▶ _Task to complete_
Lay out every line of the listing below as a JSON list of strings, one string per line, leaving out blank lines.

------ Data entries

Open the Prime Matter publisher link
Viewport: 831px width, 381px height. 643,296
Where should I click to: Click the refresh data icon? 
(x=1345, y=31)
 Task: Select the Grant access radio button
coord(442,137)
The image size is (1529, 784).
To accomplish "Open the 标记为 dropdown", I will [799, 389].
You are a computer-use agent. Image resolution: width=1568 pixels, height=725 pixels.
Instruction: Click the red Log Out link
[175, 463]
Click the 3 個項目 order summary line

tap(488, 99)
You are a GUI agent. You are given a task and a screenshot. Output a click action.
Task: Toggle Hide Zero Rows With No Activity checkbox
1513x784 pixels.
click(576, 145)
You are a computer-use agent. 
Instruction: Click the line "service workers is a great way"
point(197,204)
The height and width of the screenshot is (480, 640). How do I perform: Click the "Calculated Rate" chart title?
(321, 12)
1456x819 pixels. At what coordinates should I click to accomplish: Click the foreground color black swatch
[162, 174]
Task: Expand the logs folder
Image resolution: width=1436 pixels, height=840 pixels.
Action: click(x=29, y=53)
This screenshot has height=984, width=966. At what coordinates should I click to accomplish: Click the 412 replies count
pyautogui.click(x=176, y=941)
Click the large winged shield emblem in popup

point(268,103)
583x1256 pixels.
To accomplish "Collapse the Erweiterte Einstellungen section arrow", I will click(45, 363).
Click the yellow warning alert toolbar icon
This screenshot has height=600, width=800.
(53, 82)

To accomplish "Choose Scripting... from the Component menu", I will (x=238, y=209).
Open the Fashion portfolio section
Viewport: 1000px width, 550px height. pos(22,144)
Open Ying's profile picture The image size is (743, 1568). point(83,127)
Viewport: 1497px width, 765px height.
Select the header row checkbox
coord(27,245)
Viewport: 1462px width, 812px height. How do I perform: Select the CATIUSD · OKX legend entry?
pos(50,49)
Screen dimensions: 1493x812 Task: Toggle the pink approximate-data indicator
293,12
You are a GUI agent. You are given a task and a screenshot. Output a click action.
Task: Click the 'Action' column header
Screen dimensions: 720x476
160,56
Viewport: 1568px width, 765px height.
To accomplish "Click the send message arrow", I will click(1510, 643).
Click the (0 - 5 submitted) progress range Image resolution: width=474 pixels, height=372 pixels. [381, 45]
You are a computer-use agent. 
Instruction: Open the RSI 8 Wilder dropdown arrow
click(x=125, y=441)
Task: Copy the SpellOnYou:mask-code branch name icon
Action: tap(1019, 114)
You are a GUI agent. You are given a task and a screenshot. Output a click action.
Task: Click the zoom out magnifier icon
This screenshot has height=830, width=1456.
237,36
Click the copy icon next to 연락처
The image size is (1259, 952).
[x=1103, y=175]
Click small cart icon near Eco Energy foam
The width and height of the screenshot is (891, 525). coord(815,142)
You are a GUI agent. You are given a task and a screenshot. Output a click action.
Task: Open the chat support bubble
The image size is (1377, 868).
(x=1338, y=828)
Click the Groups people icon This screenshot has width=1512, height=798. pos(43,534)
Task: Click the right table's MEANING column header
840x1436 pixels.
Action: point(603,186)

------------

▶ _Result for this exercise_
[
  "Open the Prime Matter publisher link",
  "Viewport: 831px width, 381px height. 643,296",
  "Where should I click to: Click the refresh data icon? ",
  "(x=1345, y=31)",
  " Task: Select the Grant access radio button",
  "coord(442,137)",
  "The image size is (1529, 784).",
  "To accomplish \"Open the 标记为 dropdown\", I will [799, 389].",
  "You are a computer-use agent. Image resolution: width=1568 pixels, height=725 pixels.",
  "Instruction: Click the red Log Out link",
  "[175, 463]",
  "Click the 3 個項目 order summary line",
  "tap(488, 99)",
  "You are a GUI agent. You are given a task and a screenshot. Output a click action.",
  "Task: Toggle Hide Zero Rows With No Activity checkbox",
  "1513x784 pixels.",
  "click(576, 145)",
  "You are a computer-use agent. ",
  "Instruction: Click the line \"service workers is a great way\"",
  "point(197,204)",
  "The height and width of the screenshot is (480, 640). How do I perform: Click the \"Calculated Rate\" chart title?",
  "(321, 12)",
  "1456x819 pixels. At what coordinates should I click to accomplish: Click the foreground color black swatch",
  "[162, 174]",
  "Task: Expand the logs folder",
  "Image resolution: width=1436 pixels, height=840 pixels.",
  "Action: click(x=29, y=53)",
  "This screenshot has height=984, width=966. At what coordinates should I click to accomplish: Click the 412 replies count",
  "pyautogui.click(x=176, y=941)",
  "Click the large winged shield emblem in popup",
  "point(268,103)",
  "583x1256 pixels.",
  "To accomplish \"Collapse the Erweiterte Einstellungen section arrow\", I will click(45, 363).",
  "Click the yellow warning alert toolbar icon",
  "This screenshot has height=600, width=800.",
  "(53, 82)",
  "To accomplish \"Choose Scripting... from the Component menu\", I will (x=238, y=209).",
  "Open the Fashion portfolio section",
  "Viewport: 1000px width, 550px height. pos(22,144)",
  "Open Ying's profile picture The image size is (743, 1568). point(83,127)",
  "Viewport: 1497px width, 765px height.",
  "Select the header row checkbox",
  "coord(27,245)",
  "Viewport: 1462px width, 812px height. How do I perform: Select the CATIUSD · OKX legend entry?",
  "pos(50,49)",
  "Screen dimensions: 1493x812 Task: Toggle the pink approximate-data indicator",
  "293,12",
  "You are a GUI agent. You are given a task and a screenshot. Output a click action.",
  "Task: Click the 'Action' column header",
  "Screen dimensions: 720x476",
  "160,56",
  "Viewport: 1568px width, 765px height.",
  "To accomplish \"Click the send message arrow\", I will click(1510, 643).",
  "Click the (0 - 5 submitted) progress range Image resolution: width=474 pixels, height=372 pixels. [381, 45]",
  "You are a computer-use agent. ",
  "Instruction: Open the RSI 8 Wilder dropdown arrow",
  "click(x=125, y=441)",
  "Task: Copy the SpellOnYou:mask-code branch name icon",
  "Action: tap(1019, 114)",
  "You are a GUI agent. You are given a task and a screenshot. Output a click action.",
  "Task: Click the zoom out magnifier icon",
  "This screenshot has height=830, width=1456.",
  "237,36",
  "Click the copy icon next to 연락처",
  "The image size is (1259, 952).",
  "[x=1103, y=175]",
  "Click small cart icon near Eco Energy foam",
  "The width and height of the screenshot is (891, 525). coord(815,142)",
  "You are a GUI agent. You are given a task and a screenshot. Output a click action.",
  "Task: Open the chat support bubble",
  "The image size is (1377, 868).",
  "(x=1338, y=828)",
  "Click the Groups people icon This screenshot has width=1512, height=798. pos(43,534)",
  "Task: Click the right table's MEANING column header",
  "840x1436 pixels.",
  "Action: point(603,186)"
]